AI And Privacy: The Ordinary Ways People Overshare
- Mar 3
- 4 min read

Privacy risks used to feel technical, like hackers breaking into databases or phishing emails tricking you into clicking. Now the bigger risk is simpler, which is that people treat chatbots like safe, private spaces and tell them things they would not tell anyone else, without realizing those conversations might be stored, reviewed, or used in ways they did not anticipate.
A Stanford study published in 2025 found that most people using AI chatbots are sharing sensitive information without understanding how that data gets handled. The study analyzed privacy policies from six major AI developers, including Amazon, Anthropic, Google, Meta, Microsoft, and OpenAI, and found that all of them collect user conversations for model training by default (Stanford HAI, 2025). That means the prompt you type, the file you upload, and the conversation you have with the bot can all become part of the data used to improve the model unless you actively opt out, and even then, opting out is not always available or clear.

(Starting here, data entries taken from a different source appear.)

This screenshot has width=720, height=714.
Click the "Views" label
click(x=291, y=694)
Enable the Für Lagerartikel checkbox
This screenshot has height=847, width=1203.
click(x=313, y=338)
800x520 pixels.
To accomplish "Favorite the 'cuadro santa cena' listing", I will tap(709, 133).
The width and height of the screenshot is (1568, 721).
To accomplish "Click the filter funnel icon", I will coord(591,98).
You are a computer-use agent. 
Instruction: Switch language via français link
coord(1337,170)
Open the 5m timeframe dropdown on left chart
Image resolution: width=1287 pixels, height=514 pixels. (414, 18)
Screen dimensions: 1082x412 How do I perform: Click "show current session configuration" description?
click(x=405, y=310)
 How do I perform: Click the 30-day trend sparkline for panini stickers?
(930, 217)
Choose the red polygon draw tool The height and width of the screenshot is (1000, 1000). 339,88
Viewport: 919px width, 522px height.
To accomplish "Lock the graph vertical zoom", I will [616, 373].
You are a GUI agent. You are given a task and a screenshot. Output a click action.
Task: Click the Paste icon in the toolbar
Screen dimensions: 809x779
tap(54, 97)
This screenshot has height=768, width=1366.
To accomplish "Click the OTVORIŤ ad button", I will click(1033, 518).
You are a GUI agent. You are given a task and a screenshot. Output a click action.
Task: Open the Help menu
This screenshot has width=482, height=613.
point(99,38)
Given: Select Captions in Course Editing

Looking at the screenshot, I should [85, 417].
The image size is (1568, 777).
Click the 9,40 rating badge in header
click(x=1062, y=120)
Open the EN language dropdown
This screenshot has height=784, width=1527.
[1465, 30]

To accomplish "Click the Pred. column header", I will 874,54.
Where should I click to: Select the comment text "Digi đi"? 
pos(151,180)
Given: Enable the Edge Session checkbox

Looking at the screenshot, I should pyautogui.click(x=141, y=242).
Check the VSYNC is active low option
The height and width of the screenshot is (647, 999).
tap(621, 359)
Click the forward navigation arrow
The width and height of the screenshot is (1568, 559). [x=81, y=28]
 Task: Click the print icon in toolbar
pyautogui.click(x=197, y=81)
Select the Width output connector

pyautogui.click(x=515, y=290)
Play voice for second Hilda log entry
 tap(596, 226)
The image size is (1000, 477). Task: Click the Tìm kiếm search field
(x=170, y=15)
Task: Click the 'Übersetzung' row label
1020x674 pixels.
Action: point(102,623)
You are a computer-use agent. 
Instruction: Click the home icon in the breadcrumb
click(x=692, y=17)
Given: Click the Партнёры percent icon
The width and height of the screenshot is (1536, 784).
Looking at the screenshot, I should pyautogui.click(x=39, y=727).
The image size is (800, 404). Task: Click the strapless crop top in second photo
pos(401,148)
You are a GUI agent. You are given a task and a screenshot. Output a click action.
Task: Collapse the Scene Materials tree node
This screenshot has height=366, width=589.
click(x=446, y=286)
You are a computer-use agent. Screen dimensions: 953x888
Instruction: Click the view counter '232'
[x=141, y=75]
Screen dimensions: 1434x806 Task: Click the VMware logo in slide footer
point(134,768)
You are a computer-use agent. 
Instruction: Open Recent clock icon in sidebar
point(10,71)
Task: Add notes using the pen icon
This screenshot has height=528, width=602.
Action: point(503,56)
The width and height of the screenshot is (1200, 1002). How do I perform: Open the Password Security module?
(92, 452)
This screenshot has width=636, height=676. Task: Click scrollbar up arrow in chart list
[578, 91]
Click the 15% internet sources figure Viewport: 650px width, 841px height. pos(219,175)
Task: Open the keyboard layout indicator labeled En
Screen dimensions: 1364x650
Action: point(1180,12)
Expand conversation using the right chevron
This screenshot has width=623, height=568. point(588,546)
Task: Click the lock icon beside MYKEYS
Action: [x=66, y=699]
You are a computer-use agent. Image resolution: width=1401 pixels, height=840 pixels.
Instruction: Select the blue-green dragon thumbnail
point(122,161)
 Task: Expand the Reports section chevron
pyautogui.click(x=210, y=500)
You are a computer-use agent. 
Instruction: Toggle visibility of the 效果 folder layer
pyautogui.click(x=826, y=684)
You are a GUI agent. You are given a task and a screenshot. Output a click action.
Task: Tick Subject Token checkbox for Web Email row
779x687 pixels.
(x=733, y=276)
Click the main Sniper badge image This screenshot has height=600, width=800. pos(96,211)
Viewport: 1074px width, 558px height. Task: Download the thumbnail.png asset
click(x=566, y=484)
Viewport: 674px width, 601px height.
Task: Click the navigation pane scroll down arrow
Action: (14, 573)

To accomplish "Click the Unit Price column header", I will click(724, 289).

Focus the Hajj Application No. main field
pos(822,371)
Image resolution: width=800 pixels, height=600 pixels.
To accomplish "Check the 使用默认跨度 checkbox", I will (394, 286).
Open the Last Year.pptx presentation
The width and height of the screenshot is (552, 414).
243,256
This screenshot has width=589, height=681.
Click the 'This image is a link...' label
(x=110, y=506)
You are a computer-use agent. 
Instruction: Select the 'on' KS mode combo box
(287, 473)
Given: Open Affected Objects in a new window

The study's lead author, Jennifer King, a Privacy and Data Policy Fellow at Stanford HAI, said users should absolutely worry about their privacy if they are sharing sensitive information with chatbots like ChatGPT or Gemini, because it may be collected and used for training, even if it is in a separate file uploaded during the conversation (Stanford HAI, 2025). The problem is not that people are deliberately careless, but that chatbots feel conversational, which makes them feel private. People paste in medical details, financial information, work documents, and personal stories because the bot feels like it is there to help, and the conversational design encourages disclosure in ways that other tools do not.
Hundreds of millions of people now interact with AI chatbots regularly, and the volume of personal information flowing into these systems is enormous. Research has shown that users routinely share health data, identity details, and confidential work information because the design of the tool makes it feel safe. One study highlighted how AI chatbots mimic human communication and interpersonal relationships in ways that can prompt users, especially children and teens, to trust and form relationships with bots as if they were friends or confidants (FTC, 2025). That trust is being exploited, not necessarily maliciously, but structurally, because the business model of most AI systems depends on data to improve performance.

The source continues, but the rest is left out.